In these books Maria answers, with candid plainness, hundreds of questions about death, judgment, suffering, and salvation. Her local pastors testified to her ordinary holiness, noting the streams of letters she received and her refusal of any payment. The interview format keeps the focus where she always placed it: not on herself, but on the forgotten dead and the duty of the living to pray for them.
The Catholic Doctrine of Purgatory
Whatever one makes of Maria Simma's private experiences, the doctrine they illustrate is firm Catholic teaching. The Catechism (paragraphs 1030–1032) defines Purgatory as the final purification of those who die in God's grace and friendship but remain imperfectly purified, a state "entirely different from the punishment of the damned." It affirms the ancient practice of praying for the dead.
The Church formulated this teaching most precisely at the Councils of Florence and Trent. Trent's twenty-fifth session declared that Purgatory exists and that the souls detained there are helped by the prayers of the faithful and, above all, by the Sacrifice of the Altar. Maria's reported messages add no new dogma; they restate, in vivid form, what the Church already holds.
A Word on Discernment
The Church draws a careful line between public revelation, which closed with the death of the last Apostle, and private revelation, which may genuinely come from God yet never adds to the deposit of faith.
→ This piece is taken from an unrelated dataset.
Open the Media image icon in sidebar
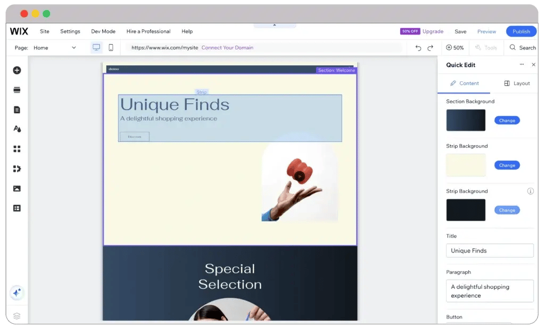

Even approved private revelations, the Catechism teaches, do not demand the assent of faith; their role is to help the faithful live the Gospel more fully in a particular age.
Maria Simma's experiences have not received a formal Church judgment declaring them supernatural. They enjoyed the encouragement of her parish priests and align closely with settled doctrine, but they remain in the realm of private testimony, to be weighed with prudence. The proper response to Maria's story is not credulity or sensationalism but the very thing she urged: to pray for the dead.
Sources & Further Reading
- MysticsOfTheChurch.com — Maria Simma: Visits from Souls in Purgatory
- Catechism of the Catholic Church, 1030–1032 (vatican.va)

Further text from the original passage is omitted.